No fence could mean no deal.
Kristina Morales is a Realtor with over two decades of experience selling properties in Ohio, Texas, and California. She has had clients who have actually refused to buy a property without a fence. The two main reasons why no fence is a no-go? Pets and privacy, both of which home buyers want protected.
“While getting a fence installed may seem like an easy thing to do after the transaction closes, many buyers do not want the additional expense so soon after closing, and/or they don’t want the hassle of trying to find a company or contractor to install it,” Morales says.
Privacy should be pretty — and pretty durable.
Bianca D’Alessio is the director of new development for Nest Seekers International. She says that a seller’s fence should, above all, be in good condition — bonus points if it’s an attractive one at that.
“Fencing that appears damaged or generally not visually appealing can definitely hinder sales,” D’Alessio says. Buyers and renters want one that’s sturdy and preferably locks from the inside — and they’ll pay more for a property that’s got one, too.
“Not all dividers or fences are created equal, and the trend tends toward wood treated for all weather and pest durability,” says Jennifer Restivo Carey, the director of sales for REAL New York. She notes that buyers seem to like hardwood fences more than the see-through metal type. She also says that sellers could capture a higher asking price if they swap out any dated fencing with high-walled fences that are pleasing to the eye and offer privacy.
Morales notes that privacy fences or wrought-iron fences are a hit with her clients. “Wire fences still work, but are less desirable aesthetically,” she says.
A new fence could net sellers more or higher offers.
“Most buyers typically want to purchase a home that is turnkey or move-in ready, and the outdoor space of the home is no exception,” Carey says. This is especially true in New York City, where she says private outdoor space is a coveted amenity.
“Developers know that to increase the desirability of these outdoor oases, buyers want to feel those areas are as secure and private as possible,” she says, noting that there has been more focus by developers on creating this kind of outdoor space.
It’s also the same for renters, according to D’Alessio. “I have actually seen pricing go down if fencing needs to be improved, and definitely seen an uptick in rental offers when fencing exists.”

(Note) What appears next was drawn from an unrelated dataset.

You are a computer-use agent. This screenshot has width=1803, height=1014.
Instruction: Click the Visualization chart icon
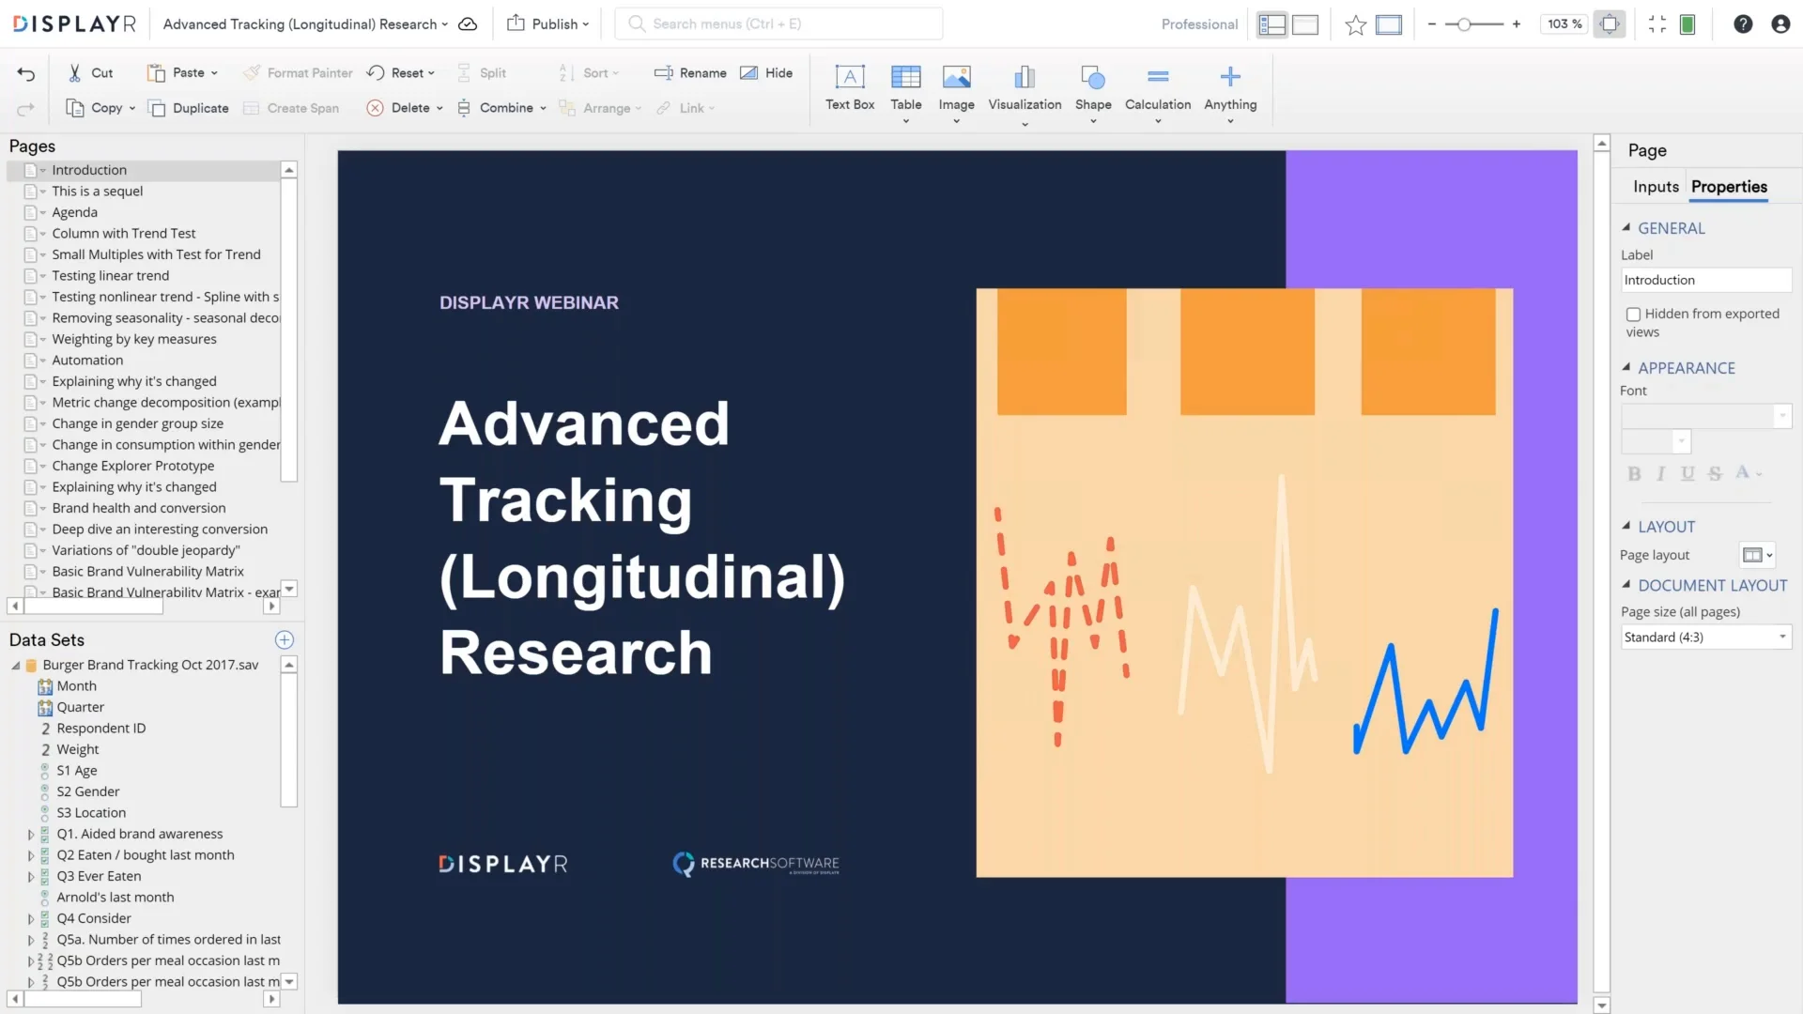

Should you install a fence before selling?
The cost to install a 150-foot linear fence is anywhere between $1,703 and $4,200, per data from HomeAdvisor. That’s a sizeable chunk of change for a homeowner who is thinking of making some last-minute upgrades before selling. While it could pay off in the end, Morales says it’s OK to hold off.
“I would not suggest a seller install a fence before selling unless they planned to enjoy it themselves for a while,” she says. “Ultimately, while some buyers will pass on a house without a fence, there are just as many buyers, if not more, that are happy to install a fence later.”